(PROVIDED PASSAGE begins)

What drew you to this project?
It was a great chance to play a type of character I had not been asked to portray before. I’d never done a police procedural or been part of a team before, so Annika was a really good challenge for me. It was also a chance to work with an amazing cast. Nick’s [Nick Walker] scripts were wonderful, too.
What distinguishes his writing?
I didn’t want to do something too sweet and sugary – that would have been a bit boring. But Nick’s scripts are
intriguing. They’re quite hard-hitting, dark and gritty, but at the same time, they are light and warm.
Talk us through your character.
Tyrone is seriously dedicated and loyal, but he’s not a very good team player. He also doesn’t have what Annika has – that ability to stand back and take stock. As soon as Tyrone smells blood, he says, “let’s go!” That has its pros, but at times it causes him to run off on his own.
Does he pick things up from Annika [Nicola Walker]?
Yes. He learns a lot from her. She forgives him rather than shouts at him. Because she has such great experience in the role, she teaches him perspective. Tyrone learns from Annika that there is more than one way to achieve results. Going in all guns blazing is not always the best way. He also learns not to be so hard on himself. He thinks he should get it right all the time. That’s one of his faults – he is too unforgiving of himself.

(PROVIDED PASSAGE ends)
(DATASET begins)

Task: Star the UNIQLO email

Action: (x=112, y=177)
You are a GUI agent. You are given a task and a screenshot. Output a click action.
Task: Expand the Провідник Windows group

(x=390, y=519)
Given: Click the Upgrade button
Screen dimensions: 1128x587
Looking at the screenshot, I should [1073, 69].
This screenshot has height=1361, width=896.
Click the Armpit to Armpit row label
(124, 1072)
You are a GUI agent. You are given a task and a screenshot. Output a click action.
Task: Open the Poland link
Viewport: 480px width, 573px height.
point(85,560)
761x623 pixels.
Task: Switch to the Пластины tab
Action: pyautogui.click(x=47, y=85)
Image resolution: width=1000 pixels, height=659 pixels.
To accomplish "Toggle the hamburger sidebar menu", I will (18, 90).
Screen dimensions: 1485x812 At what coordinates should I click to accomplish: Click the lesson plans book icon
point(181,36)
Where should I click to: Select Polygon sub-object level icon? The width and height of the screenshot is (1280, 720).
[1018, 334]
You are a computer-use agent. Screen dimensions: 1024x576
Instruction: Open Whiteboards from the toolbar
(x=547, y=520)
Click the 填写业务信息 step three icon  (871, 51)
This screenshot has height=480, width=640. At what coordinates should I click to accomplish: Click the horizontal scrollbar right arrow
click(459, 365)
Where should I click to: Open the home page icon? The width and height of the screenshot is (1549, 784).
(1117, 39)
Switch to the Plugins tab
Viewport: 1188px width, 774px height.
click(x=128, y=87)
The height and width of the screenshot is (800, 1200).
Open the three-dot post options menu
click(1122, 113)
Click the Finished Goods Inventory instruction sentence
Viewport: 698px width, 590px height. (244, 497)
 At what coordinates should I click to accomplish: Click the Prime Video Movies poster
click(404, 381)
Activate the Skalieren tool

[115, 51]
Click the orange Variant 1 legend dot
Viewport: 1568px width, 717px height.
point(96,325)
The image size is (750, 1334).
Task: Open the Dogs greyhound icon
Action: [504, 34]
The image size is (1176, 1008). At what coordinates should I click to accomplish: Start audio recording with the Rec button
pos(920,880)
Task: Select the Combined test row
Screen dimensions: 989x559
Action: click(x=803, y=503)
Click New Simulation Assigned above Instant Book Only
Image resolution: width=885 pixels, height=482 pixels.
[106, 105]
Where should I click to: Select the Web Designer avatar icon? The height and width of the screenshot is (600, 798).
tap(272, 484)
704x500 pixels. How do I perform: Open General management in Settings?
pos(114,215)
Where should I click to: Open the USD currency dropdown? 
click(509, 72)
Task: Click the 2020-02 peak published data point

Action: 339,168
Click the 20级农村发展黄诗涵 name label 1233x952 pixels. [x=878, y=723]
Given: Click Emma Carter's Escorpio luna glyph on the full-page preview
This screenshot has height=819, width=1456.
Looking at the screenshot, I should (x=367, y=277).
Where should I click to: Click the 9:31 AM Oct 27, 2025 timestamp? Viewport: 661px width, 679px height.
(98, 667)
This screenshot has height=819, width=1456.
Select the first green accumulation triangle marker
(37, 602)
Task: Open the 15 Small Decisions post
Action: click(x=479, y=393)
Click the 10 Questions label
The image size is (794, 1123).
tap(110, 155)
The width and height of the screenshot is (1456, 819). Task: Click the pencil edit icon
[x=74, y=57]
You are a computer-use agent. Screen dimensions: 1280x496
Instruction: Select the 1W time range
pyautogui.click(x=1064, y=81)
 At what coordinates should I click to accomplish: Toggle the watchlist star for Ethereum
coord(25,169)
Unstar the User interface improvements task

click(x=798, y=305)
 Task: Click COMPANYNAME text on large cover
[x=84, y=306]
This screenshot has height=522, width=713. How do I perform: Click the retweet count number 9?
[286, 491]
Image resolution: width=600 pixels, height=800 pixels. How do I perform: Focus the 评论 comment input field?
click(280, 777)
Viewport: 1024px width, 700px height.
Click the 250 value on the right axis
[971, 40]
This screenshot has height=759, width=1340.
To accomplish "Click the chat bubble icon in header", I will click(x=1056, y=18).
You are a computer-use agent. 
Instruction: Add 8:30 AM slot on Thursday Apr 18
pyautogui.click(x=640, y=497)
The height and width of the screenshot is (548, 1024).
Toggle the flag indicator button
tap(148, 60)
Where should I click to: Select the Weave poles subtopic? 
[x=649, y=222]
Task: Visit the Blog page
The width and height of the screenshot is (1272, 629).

(DATASET ends)

For each statement below, say whether it agrees with the interview above, answering yes or no and quoting the deciding words: (a) The scripts are described as both hard-hitting and warm. (b) Tyrone is described as a very good team player. (c) Annika shouts at Tyrone rather than forgiving him.

(a) Yes: "They’re quite hard-hitting, dark and gritty, but at the same time, they are light and warm."
(b) No: "he’s not a very good team player."
(c) No: "She forgives him rather than shouts at him."